The immediate political effect of the Republican states’ withdrawal from national life is obvious: to ensure that in the 2022 midterm elections, Republicans regain control of the House and Senate. That will thwart Biden and clear the way for Trump or someone like him to become president in 2024, whether or not that person wins a majority in the general vote or in the Electoral College.
The Republicans are gaming a system they long ago ceased to respect, and if they lose that game, they will still be well positioned to continue their artisanal secession from the United States. Step by step, methodically and even creatively, they will detach their own states from a federal state that demands a certain level of equality for all citizens. In some states you will be able to vote, or afford health care, or have an abortion, or send your kids to a local university with a worldwide reputation. In other states, you won’t.
As COVID-19 outbreaks continue in Republican states, other states will close their borders, or at least require vaccination passports. Scholars and health-care workers will migrate to more welcoming states (or overseas), further weakening the economies and public health of Republican states.
Education and health care are famous for their ability to recruit mad saints to work in no-hope schools and moribund hospitals. The Republican states will coast for a while on those efforts, but not forever.
In 1861, the mass defection of the slave states from a Union that no longer protected them triggered a violent civil war that took as many American lives in four years as COVID-19 has taken in 18 months. The slave states lost that civil war but won the peace with the end of Reconstruction and the resumption of white supremacy.
Now, as the slave states try to extend and entrench that supremacy, they show themselves no more loyal to a federal government than they were in 1861: they will overthrow what they cannot rule.
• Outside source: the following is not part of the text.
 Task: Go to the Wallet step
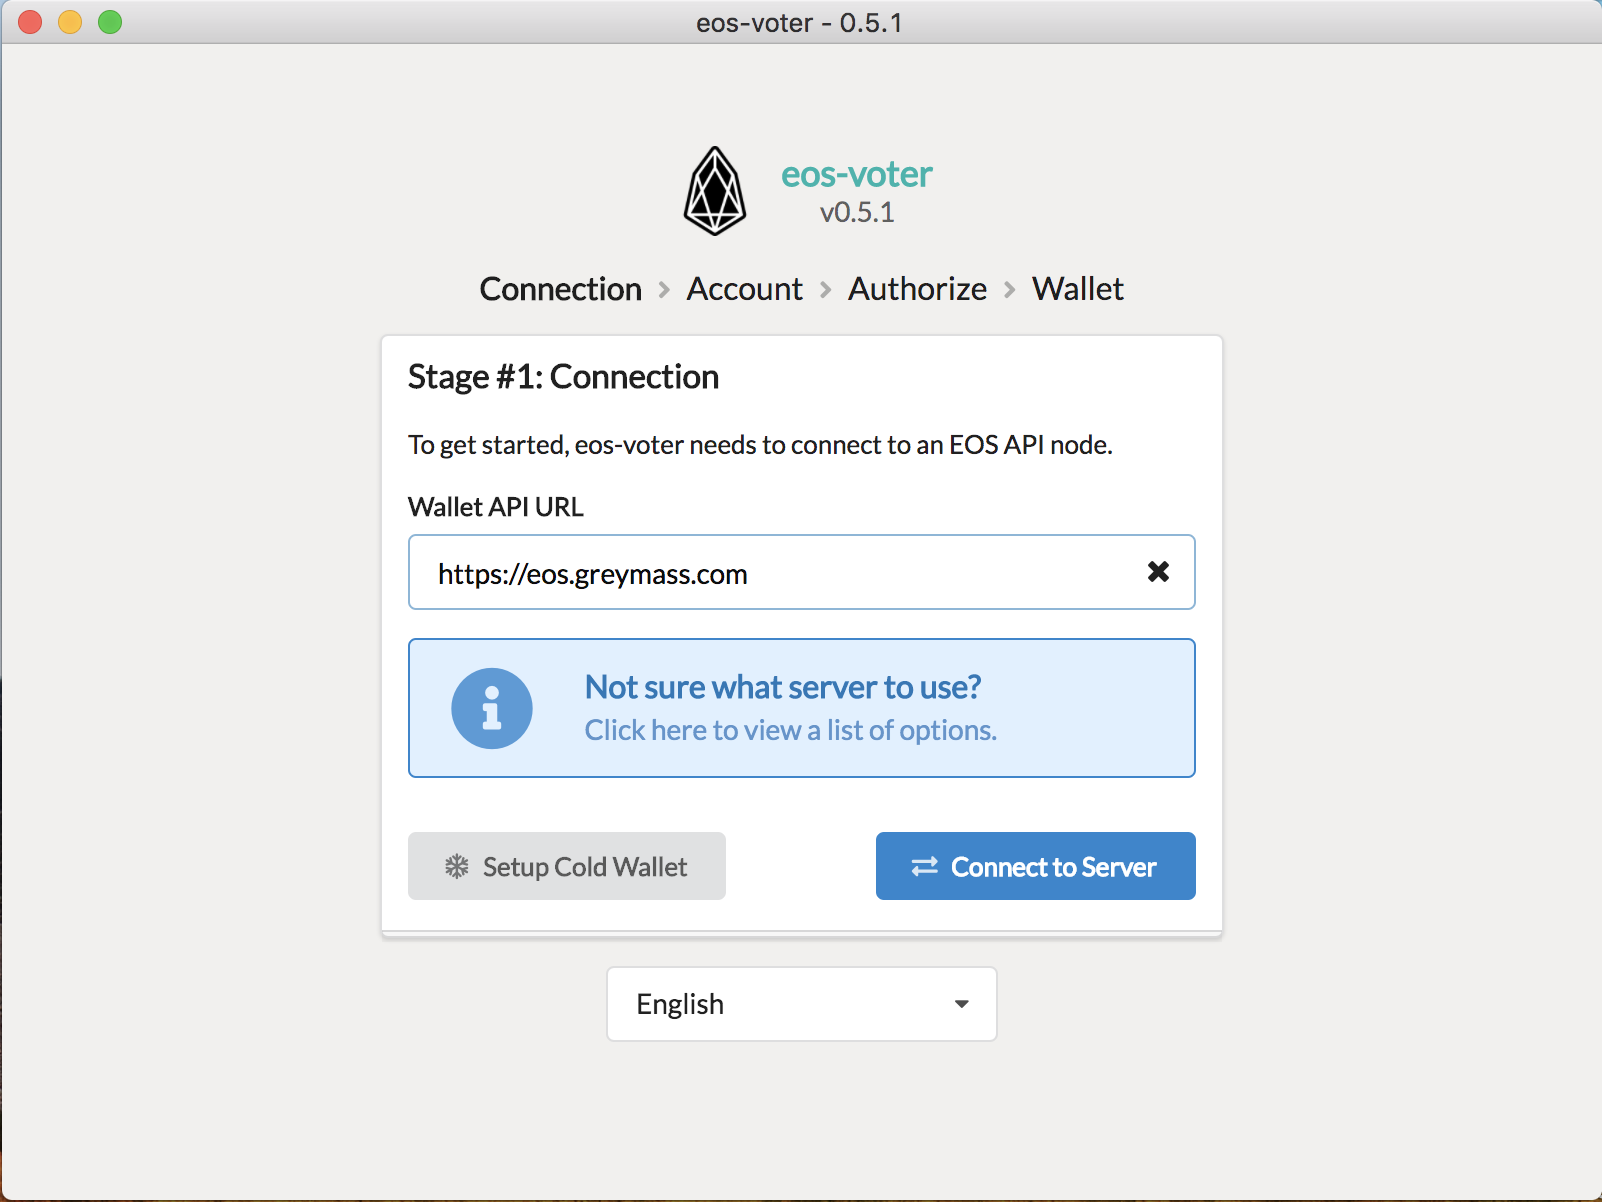click(1078, 289)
But this time they will do it with new expertise and sophistication: no dramatic bombardments of federal forts, just the artisanal secessionism of a voting law here, a school law there and the slow, steady dismantling of a nation they cannot rule.
Artisanal secession
For a federal government representing the majority of Americans, artisanal secession will pose an agonizing dilemma: let the Republican states go, even as their representatives and senators hamstring Congress? Or declare a national emergency, suspend the constitution, and impose direct federal rule on Republican states?
Even if the U.S. government did that, what would trigger the crisis? Could Washington rely on its armed forces to enforce such rule? Would police forces maintain order even in cities run by Democrats, or go on strike? Or stage counter-coups against their municipal governments?
The real lesson in the hysteria whipped up by right-wing politicians and the media over critical race theory is that in this slow-rolling civil war, the new weapons are swords beaten from cultural frames. Any frame will do as long as it can be caricatured as a conspiracy of some distant “elite” (which is to say the federal government, higher education and media reporting on historical inequity producing today’s systemic racial injustice).
The rebels this time rally on the airwaves and social platforms of the nation, inexorably enacting their digital revenge for Sherman’s March to the Sea.